Note that $\sup\{a_n\} = 1$ but $\max\{a_n\}$ does not exist — no term equals $1$. The supremum always exists (by completeness); the maximum exists only if the supremum is attained.
[/example]
### Suprema and the $\varepsilon$-$\delta$ Framework
The supremum and infimum pervade the $\varepsilon$-$\delta$ definitions of analysis. The *supremum norm* $\|f\|_\infty = \sup_{x \in E} |f(x)|$ measures the "worst-case" size of a function and is the metric that makes [uniform convergence](/page/Uniform%20Convergence) precise: $f_n \to f$ uniformly iff $\|f_n - f\|_\infty \to 0$. The *oscillation* of $f$ on an interval $[a, b]$ is $\sup_{x,y \in [a,b]} |f(x) - f(y)|$, and a function is [uniformly continuous](/page/Continuity%20(Real%20Analysis)) iff its oscillation on intervals of width $\delta$ tends to $0$ as $\delta \to 0$. The [Riemann integral](/page/Riemann%20Integral) is defined via upper and lower sums, which are suprema and infima of $f$ on partition subintervals.
### The $\limsup$ and $\liminf$
For any bounded [sequence](/page/Sequence) $(a_n)$, the **limit superior** and **limit inferior** are defined by
\begin{align*}
\limsup_{n \to \infty} a_n = \lim_{n \to \infty} \sup_{k \geq n} a_k, \qquad \liminf_{n \to \infty} a_n = \lim_{n \to \infty} \inf_{k \geq n} a_k.
\end{align*}
The sequence $(\sup_{k \geq n} a_k)$ is decreasing (removing terms can only decrease the supremum) and bounded below, so it converges by the [Monotone Convergence Theorem](/theorems/626). Similarly $(\inf_{k \geq n} a_k)$ is increasing and bounded above.
The $\limsup$ is the largest cluster point of the sequence, and $\liminf$ is the smallest. The sequence converges if and only if $\limsup = \liminf$, in which case the common value is the limit.

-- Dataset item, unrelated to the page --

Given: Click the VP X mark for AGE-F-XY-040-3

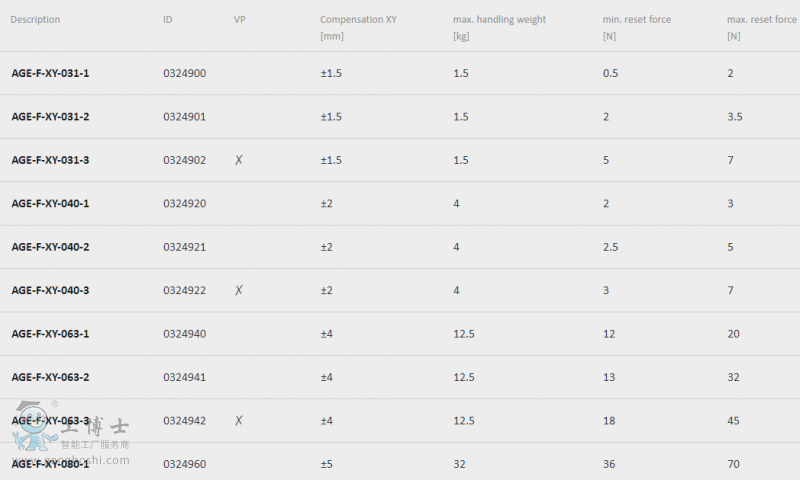Looking at the screenshot, I should (238, 290).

The $\limsup$ appears in the [Cauchy-Hadamard formula](/page/Power%20Series) for the [radius of convergence](/theorems/273) of a power series: $1/R = \limsup |a_n|^{1/n}$. It is the natural tool whenever a quantity depends on the "worst-case" or "asymptotically largest" behaviour of a sequence — situations where the ordinary limit may not exist but the $\limsup$ always does.